Travis: Segment 28

From Computational Statistics (CSE383M and CS395T)
Jump to navigation Jump to search

To Calculate

1. Draw a sample of 100 points from the uniform distribution <math>U(0,1)</math>. This is your data set. Fit GMM models to your sample (now considered as being on the interval <math>-\infty < x < \infty</math>) with increasing numbers of components <math>K</math>, at least <math>K=1,\ldots,5</math>. Plot your models. Do they get better as <math>K</math> increases?
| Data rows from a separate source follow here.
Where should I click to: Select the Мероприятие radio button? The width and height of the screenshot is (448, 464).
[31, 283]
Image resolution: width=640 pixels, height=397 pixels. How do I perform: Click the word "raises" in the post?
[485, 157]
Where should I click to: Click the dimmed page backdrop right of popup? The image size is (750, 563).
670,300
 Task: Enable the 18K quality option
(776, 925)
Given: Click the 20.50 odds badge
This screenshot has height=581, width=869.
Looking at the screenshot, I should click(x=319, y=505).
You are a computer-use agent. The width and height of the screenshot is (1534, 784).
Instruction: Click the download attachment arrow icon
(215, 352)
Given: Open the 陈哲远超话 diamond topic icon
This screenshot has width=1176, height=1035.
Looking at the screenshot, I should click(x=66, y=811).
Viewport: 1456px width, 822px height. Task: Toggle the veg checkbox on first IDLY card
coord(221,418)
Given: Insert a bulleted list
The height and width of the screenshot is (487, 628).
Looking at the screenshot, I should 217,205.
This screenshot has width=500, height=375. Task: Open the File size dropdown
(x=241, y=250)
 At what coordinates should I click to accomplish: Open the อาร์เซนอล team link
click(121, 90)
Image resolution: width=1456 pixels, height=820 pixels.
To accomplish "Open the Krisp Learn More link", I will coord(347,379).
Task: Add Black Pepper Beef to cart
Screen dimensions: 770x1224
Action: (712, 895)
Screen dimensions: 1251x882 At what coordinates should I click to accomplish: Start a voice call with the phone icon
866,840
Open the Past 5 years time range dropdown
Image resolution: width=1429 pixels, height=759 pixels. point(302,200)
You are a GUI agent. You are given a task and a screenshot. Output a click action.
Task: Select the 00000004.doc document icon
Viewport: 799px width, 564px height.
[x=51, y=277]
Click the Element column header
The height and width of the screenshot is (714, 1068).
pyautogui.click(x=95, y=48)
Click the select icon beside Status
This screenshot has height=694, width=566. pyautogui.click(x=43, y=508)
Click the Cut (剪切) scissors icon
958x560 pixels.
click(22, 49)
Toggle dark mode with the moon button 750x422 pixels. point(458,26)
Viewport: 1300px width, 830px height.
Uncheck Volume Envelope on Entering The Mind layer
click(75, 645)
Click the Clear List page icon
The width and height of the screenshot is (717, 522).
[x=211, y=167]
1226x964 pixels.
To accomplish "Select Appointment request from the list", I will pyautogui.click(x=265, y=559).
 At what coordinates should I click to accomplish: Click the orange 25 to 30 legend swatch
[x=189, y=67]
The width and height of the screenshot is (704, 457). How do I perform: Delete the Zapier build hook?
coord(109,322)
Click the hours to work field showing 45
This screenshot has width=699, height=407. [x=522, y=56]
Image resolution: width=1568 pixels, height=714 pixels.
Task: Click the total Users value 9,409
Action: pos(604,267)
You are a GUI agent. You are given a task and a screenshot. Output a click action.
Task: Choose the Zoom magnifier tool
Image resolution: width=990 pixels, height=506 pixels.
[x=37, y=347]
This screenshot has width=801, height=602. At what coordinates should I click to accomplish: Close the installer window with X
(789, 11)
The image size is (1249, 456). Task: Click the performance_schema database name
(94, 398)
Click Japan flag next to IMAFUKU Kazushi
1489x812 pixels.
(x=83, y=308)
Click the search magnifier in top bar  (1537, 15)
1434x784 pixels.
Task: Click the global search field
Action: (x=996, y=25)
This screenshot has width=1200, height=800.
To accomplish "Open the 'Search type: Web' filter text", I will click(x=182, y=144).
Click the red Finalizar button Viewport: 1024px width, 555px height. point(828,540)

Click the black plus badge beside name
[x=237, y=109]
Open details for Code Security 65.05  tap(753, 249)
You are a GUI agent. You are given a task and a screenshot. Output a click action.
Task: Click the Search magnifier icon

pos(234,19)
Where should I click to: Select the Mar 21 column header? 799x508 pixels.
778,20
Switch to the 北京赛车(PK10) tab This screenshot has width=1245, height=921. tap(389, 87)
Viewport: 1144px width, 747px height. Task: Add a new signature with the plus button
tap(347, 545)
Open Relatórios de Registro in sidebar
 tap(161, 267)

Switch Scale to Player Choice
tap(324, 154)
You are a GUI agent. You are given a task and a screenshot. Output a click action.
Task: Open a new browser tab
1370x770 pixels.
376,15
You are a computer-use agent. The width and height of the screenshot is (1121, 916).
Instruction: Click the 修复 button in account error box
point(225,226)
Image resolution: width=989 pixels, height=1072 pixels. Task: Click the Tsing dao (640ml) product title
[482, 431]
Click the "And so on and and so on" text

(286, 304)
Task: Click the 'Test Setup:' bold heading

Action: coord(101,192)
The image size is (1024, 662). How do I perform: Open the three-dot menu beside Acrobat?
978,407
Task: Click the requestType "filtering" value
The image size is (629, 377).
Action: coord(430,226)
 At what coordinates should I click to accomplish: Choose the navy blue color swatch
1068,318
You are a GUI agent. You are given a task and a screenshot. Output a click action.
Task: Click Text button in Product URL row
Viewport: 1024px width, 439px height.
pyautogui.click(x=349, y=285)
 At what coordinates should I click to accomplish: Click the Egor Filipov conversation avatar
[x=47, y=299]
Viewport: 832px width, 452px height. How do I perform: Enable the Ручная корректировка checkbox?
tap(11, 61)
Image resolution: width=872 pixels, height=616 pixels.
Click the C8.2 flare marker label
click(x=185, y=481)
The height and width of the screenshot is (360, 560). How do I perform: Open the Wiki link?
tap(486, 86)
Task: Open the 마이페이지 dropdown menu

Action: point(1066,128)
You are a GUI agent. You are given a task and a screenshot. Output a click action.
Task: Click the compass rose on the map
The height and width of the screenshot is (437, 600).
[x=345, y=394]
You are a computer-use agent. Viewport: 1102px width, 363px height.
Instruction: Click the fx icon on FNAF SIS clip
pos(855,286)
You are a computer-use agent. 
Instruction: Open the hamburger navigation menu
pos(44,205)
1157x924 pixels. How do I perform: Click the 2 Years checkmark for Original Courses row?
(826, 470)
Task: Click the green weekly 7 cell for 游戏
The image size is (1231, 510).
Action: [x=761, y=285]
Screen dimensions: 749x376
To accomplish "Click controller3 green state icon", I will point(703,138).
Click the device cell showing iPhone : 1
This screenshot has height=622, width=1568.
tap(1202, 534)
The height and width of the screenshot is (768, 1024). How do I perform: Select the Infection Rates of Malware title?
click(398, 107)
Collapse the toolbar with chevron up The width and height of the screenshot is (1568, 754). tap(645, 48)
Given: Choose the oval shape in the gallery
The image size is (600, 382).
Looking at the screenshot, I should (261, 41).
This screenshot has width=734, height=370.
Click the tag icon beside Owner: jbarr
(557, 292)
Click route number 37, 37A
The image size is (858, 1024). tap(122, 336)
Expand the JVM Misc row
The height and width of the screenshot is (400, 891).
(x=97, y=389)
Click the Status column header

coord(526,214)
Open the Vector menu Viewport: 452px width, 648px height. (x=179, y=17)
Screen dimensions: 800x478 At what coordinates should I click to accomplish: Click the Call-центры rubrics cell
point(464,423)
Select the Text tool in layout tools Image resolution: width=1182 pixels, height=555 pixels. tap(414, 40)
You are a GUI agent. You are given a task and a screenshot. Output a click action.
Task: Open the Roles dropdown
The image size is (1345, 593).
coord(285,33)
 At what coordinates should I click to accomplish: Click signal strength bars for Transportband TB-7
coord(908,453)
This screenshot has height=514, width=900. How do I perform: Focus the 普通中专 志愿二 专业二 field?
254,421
Did you try multiple starting values to find the best (hopefully globally best) solutions for each <math>K</math>?

2. Multiplying a lot of individual likelihoods will often underflow. (a) On average, how many values drawn from <math>U(0,1)</math> can you multiply before the product underflows to zero? (b) What, analytically, is the distribution of the sum of <math>N</math> independent values <math>\log(U)</math>, where <math>U\sim U(0,1)</math>? (c) Is your answer to (a) consistent with your answer to (b)?

To Think About

1. Suppose you want to approximate some analytically known function <math>f(x)</math> (whose integral is finite), as a sum of <math>K</math> Gaussians with different centers and widths. You could pretend that <math>f(x)</math> (or some scaling of it) was a probability distribution, draw <math>N</math> points from it and do the GMM thing to find the approximating Gaussians. Now take the limit <math>N\rightarrow \infty</math>, figure out how sums become integrals, and write down an iterative method for fitting Gaussians to a given <math>f(x)</math>. Does it work? (You can assume that well-defined definite integrals can be done numerically.)